Under the NSW Act, owner-builders may not take out a second permit
within five years, while in Victoria it is three years. Exceptional circumstance
provisions apply in both states, but the circumstances are not spelt
out.
In NSW, any building work of greater than $5000 requires a permit.
In Victoria, it is $12,000. In both states, this is "market" cost/value but it
is not described how this is calculated in cooperative community situations and
does not appear to have regard to realistic resale pricing.
Options for
change to the NSW Act raised in the Government's discussion paper include:
-
More clearly restate the existing requirements for disclosure in cases where
insurable owner-builder work has been undertaken on a property and that property
is sold within 6 years of completion of this work.
- Clarify the situations
where a purchaser can void a contract for purchase where an owner-builder fails
to provide a certificate of insurance in relation to owner-builder work.
-
Increasing the monetary threshold for owner-builder work which requires an
owner-builder permit from $5000 to $12,000 to take into account increased
building costs.
- Stating that home warranty insurance provisions requiring
home warranty insurance be obtained and attached to building contracts (per
section 92 of the Act), do not apply to homeowners (being an owner-builder,
licensed contractor or developer) or successors in title including mortgagees in
possession or receivers.
- Clarifying that home warranty insurance cover in
relation to a residential multi-dwelling building, such as strata, community
scheme or company title home units, does cover common property.
- Clarifying
the date from which home warranty insurance cover is required for residential
building work undertaken by owner-builders.

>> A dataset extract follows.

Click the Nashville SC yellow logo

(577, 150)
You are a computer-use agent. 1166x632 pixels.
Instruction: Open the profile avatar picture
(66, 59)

The discussion paper does not
raise issues commonly faced by owner-builders in cooperative communities
including:
- The involvement of owner-builders in electrical wiring, plumbing
(including roofing), draining and gasfitting, particularly where there is no
connection or prospect of connection to external sources of water or electricity
and all waste water is contained within the property.
- The opportunity to
sell owner-built houses without statutory warranty or home warranty insurance.
- The meaningfulness of insurance in a cooperative community context where
the ownership of the home does not change on vacation of the occupant and where
claims in any case cannot be made by related entities including directors or
former directors or those who may be seen to have a familial relationship.
-
The meaningfulness of applying market and consumer models and principles to
cooperatives where members are effectively at once supplier and consumer, and
that "free" market forces do not apply.
I would encourage you to
register your comments with the NSW Government.